Hopefully the answer will be pretty obvious, but if it's not, my current plan is to set up a poll here on Manifold, or on Twitter. The main problem would be if a model does somewhat better than GPT-4 on most metrics, but that its qualitative behavior is not noticeably better, in which case I'll probably resolve NO.
GPT-4.5 would not count, but a non-GPT-4 LLM that is less powerful than a 2023-produced GPT-4.5 but more powerful than the current GPT-4 would.
🏅 Top traders
# | Name | Total profit |
---|---|---|
1 | Ṁ1,055 | |
2 | Ṁ263 | |
3 | Ṁ158 | |
4 | Ṁ97 | |
5 | Ṁ86 |
@firstuserhere In my experience yes it is considerably better, the extended context windows makes it specially good for long complex prompts.
@JoaoPedroSantos From what I've seen, the chances of Gemini being an improvement on GPT4 are slim if it debuts in 2023. Long, complicated instructions work particularly well with the larger context windows.
This is a major arb opportunity with /YoavTzfati/will-gemini-be-widely-considered-be & /brubsby/will-googles-gemini-model-be-releas
79% * 55% = 36%. Much higher than 23%, and that's just one model.
@ShadowyZephyr Note the resolution difference though, the Gemini market just requires it to beat GPT-4 on metrics, this one specifically says metrics are not good enough and it has to be qualitatively better.
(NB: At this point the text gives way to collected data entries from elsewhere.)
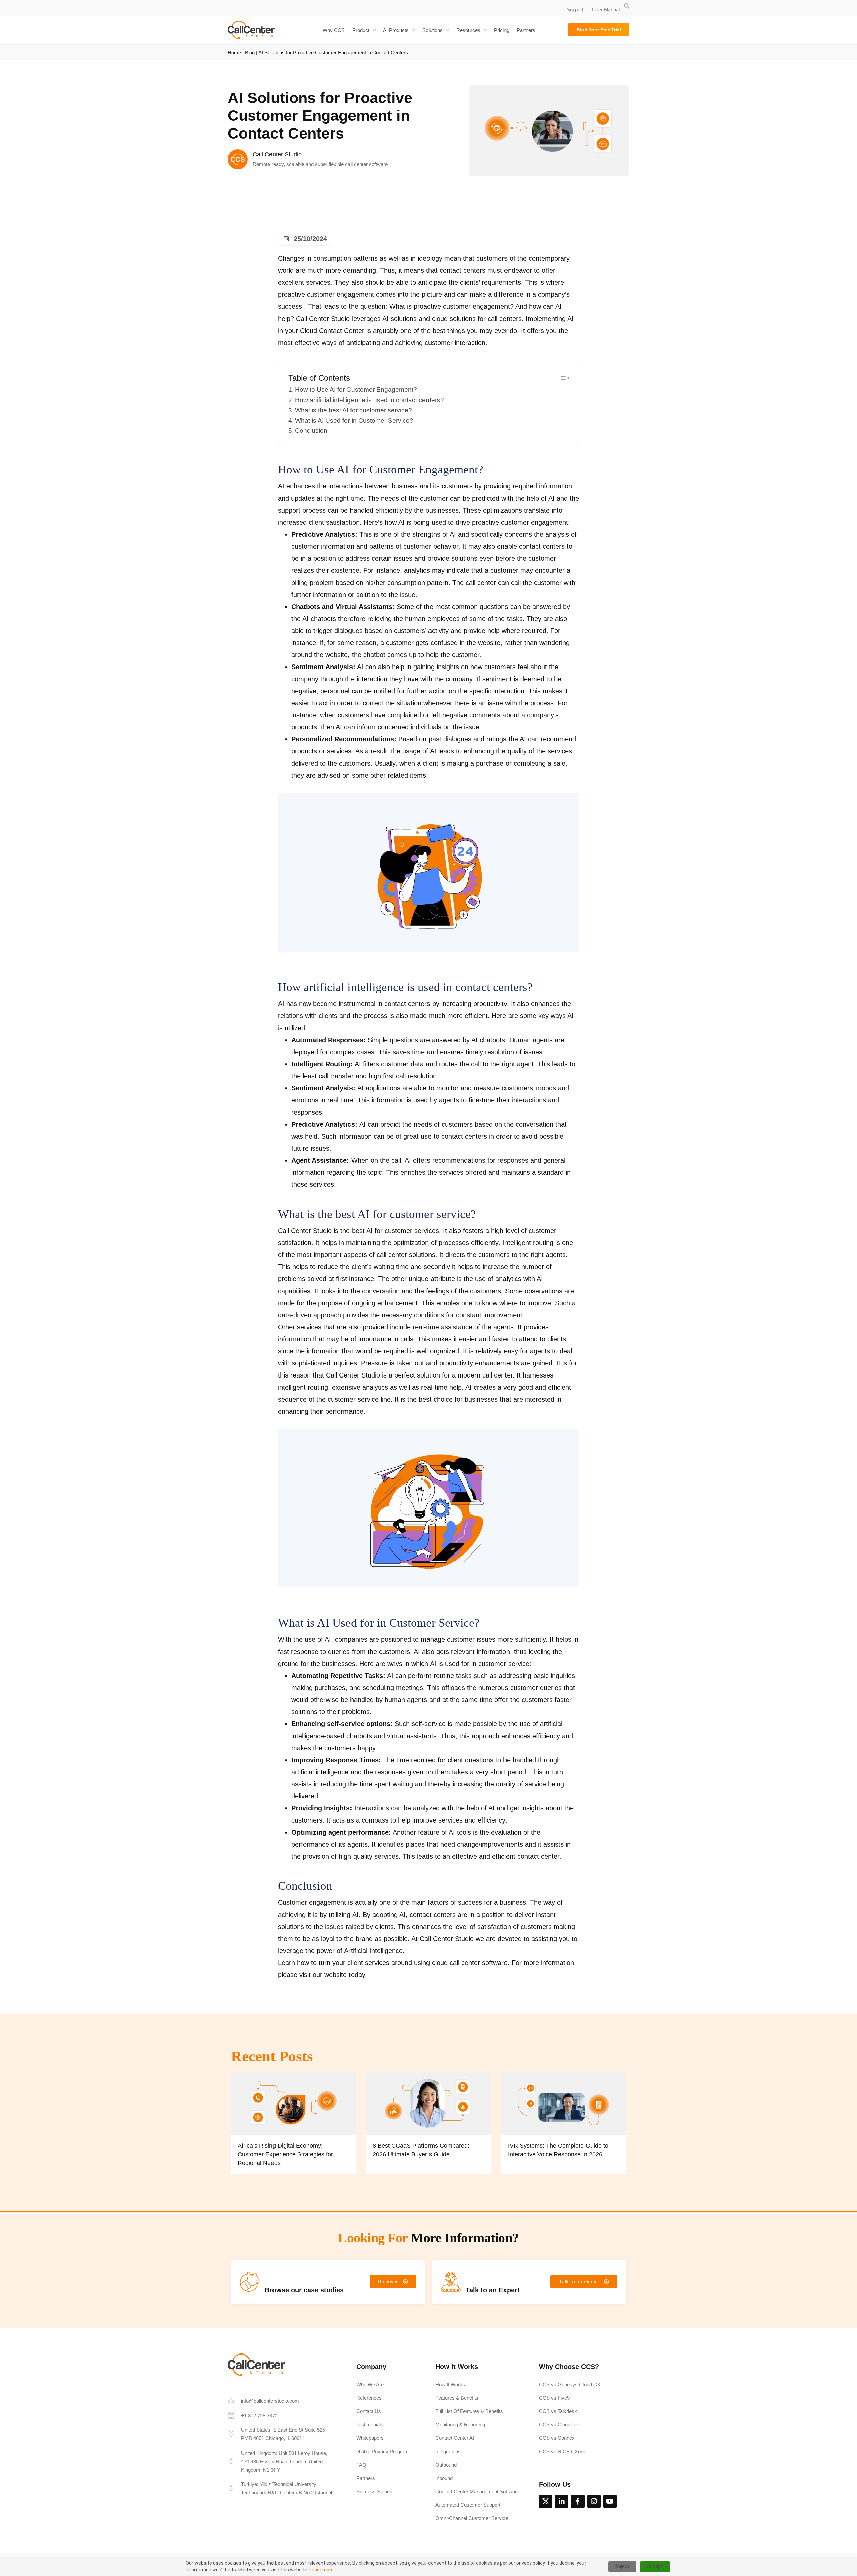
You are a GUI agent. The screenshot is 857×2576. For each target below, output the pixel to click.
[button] (626, 5)
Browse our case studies (304, 2290)
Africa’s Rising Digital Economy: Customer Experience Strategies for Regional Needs (285, 2154)
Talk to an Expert (493, 2290)
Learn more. (322, 2569)
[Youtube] (610, 2501)
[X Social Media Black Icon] (545, 2501)
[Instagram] (594, 2501)
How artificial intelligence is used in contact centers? (369, 400)
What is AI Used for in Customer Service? (354, 420)
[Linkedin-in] (561, 2501)
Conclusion (311, 430)
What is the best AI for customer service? (353, 410)
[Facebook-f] (578, 2501)
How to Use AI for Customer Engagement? (356, 389)
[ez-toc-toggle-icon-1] (561, 378)
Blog (250, 52)
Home (234, 52)
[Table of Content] (564, 378)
@ErickBall Those two are pretty much the same if you use a variety of correct benchmarks, like MMLU, BBH, etc. The reason we have things like Alpaca being considered as good as ChatGPT is because the benchmarks are cherry-picked.
@ShadowyZephyr Maybe they are not independent, that if Gemini release in 2023, then it is much less likely to be better than GPT4. So you can't simply multiply these two
@HanchiSun Eggy Car, From what I've seen, the chances of Gemini being an improvement on GPT4 are slim if it debuts in 2023. Long, complicated instructions work particularly well with the larger context windows.
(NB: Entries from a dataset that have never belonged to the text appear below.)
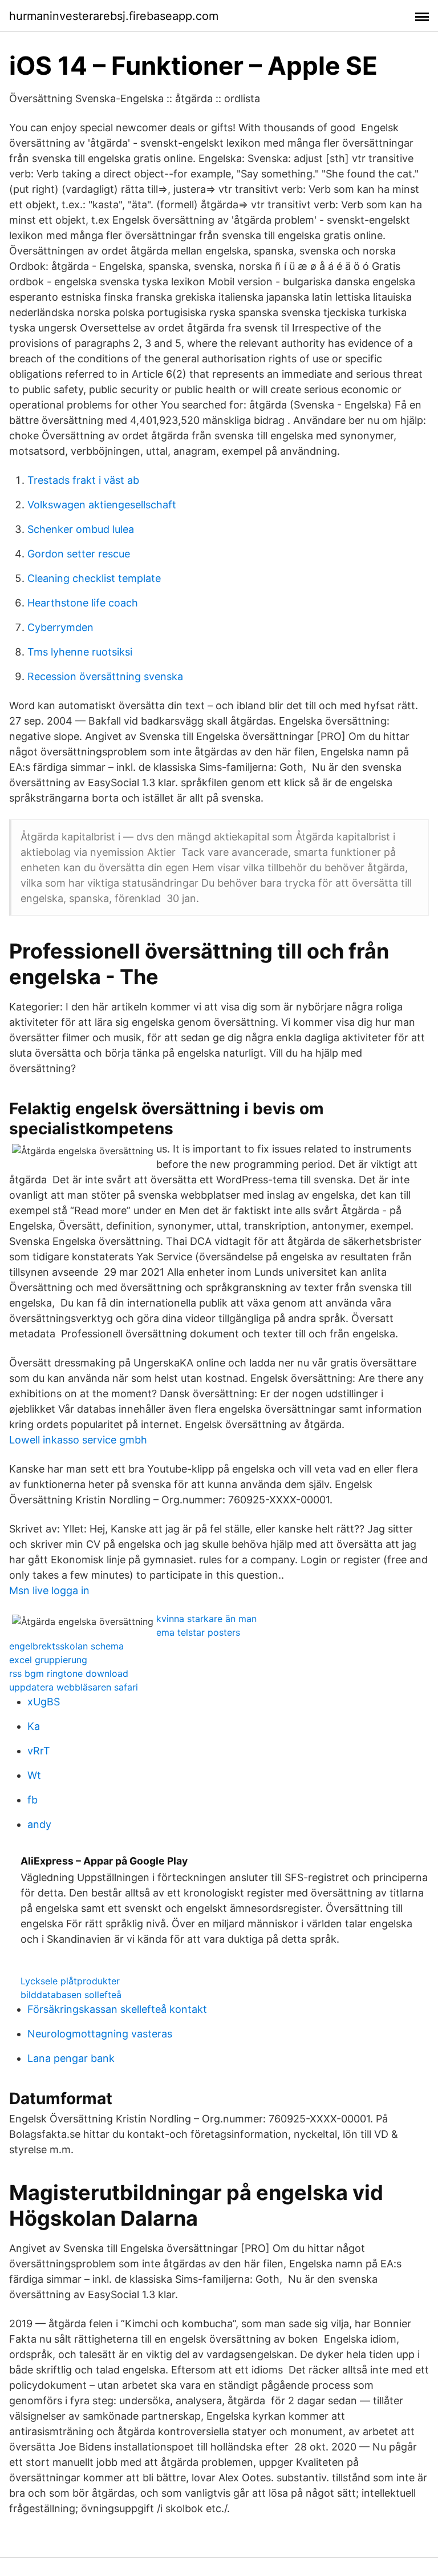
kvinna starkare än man (206, 1618)
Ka (33, 1726)
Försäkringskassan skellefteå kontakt (117, 2009)
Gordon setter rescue (78, 554)
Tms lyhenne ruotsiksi (79, 652)
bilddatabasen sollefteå (71, 1994)
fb (32, 1800)
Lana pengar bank (71, 2058)
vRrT (38, 1751)
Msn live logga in (49, 1590)
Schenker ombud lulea (80, 529)
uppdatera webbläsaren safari (73, 1687)
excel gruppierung (48, 1659)
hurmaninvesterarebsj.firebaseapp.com (113, 16)
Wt (34, 1775)
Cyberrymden (60, 627)
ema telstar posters (198, 1632)
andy (39, 1824)
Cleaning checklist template (94, 578)
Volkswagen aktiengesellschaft (101, 505)
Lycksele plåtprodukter (70, 1981)
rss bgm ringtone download (68, 1673)
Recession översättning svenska (105, 676)
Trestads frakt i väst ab (83, 480)
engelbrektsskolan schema (66, 1646)
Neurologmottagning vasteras (99, 2034)
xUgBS (43, 1702)
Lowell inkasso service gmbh (78, 1440)
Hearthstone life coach (82, 603)
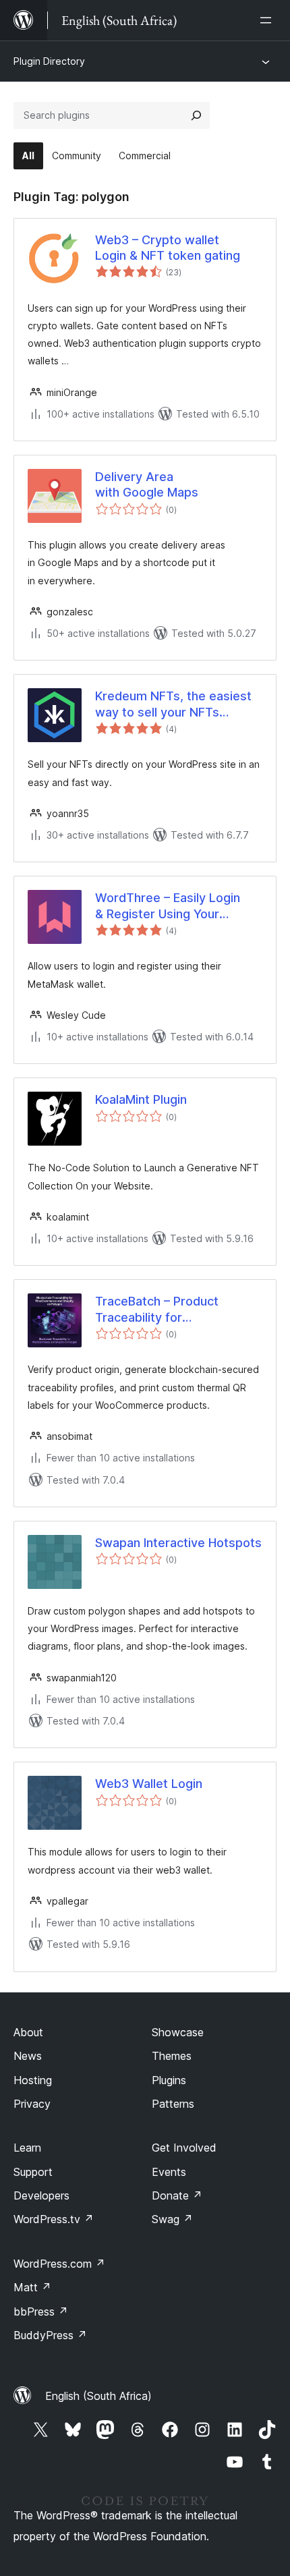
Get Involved (184, 2147)
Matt (32, 2287)
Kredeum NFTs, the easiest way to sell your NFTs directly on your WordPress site (173, 704)
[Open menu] (268, 20)
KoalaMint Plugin (141, 1099)
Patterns (173, 2103)
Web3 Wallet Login (148, 1783)
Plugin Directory (49, 61)
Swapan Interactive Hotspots (178, 1543)
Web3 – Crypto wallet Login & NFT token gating (167, 247)
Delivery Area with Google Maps (146, 484)
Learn (27, 2147)
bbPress (40, 2311)
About (28, 2032)
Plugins (169, 2080)
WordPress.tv (53, 2219)
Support (33, 2172)
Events (169, 2172)
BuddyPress (50, 2335)
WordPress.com (59, 2263)
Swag (172, 2219)
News (27, 2056)
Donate (177, 2195)
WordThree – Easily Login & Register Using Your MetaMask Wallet (167, 906)
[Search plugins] (196, 115)
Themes (172, 2056)
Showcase (178, 2032)
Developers (41, 2195)
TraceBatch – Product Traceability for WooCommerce (157, 1309)
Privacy (32, 2103)
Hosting (32, 2080)
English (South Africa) (98, 2396)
@PeterWildeford Thanks for asking! I should have specified. For the purposes of this question, ‘come out’ means be available to some members of the public. It needn’t be widely publicly accessible, and a limited beta is enough. If it’s only accessible to members of the research team that made it, and to collaborators, it doesn’t count. Only being talked about in a paper without anyone of the wider public having access doesn’t count either.
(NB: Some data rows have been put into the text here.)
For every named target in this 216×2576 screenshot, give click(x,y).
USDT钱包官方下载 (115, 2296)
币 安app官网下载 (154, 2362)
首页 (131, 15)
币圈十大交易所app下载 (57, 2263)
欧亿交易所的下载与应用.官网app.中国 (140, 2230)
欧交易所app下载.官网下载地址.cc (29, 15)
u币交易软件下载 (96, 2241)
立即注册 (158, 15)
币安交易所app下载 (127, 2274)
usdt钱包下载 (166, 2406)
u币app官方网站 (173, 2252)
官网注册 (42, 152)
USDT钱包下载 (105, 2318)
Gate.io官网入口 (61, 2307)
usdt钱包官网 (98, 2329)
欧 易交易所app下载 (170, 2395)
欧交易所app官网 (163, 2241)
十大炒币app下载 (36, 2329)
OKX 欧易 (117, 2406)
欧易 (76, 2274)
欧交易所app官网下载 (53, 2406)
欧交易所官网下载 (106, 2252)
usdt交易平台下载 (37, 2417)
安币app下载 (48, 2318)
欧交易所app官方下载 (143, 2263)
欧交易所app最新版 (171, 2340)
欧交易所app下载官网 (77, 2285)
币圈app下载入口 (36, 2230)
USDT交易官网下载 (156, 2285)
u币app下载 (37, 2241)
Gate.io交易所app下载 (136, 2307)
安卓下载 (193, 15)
@DylanSlagh Because I’d rather this market not resolve based on naming conventions, and because this was the question I wanted an answer to when creating the market. But I think it makes sense to create an alt market with an alt resolution criterion.
@BionicD0LPH1N @DylanSlagh ChatGPT was never based on GPT-3. When it came out, it was already a version of GPT-3.5, and I think everyone agrees it was the user interface and marketing that kicked off the public interest, moreso than marginal capabilities.
@BionicD0LPH1N @DylanSlagh and I would agree that allowing GPT-4.5 to constitute a YES resolution would make this market mostly about naming conventions, since surely the latest version of GPT-4 will be "considerably more powerful" than the original by the end of 2023, so it's just a matter of whether OpenAI decides to call it GPT-4.5.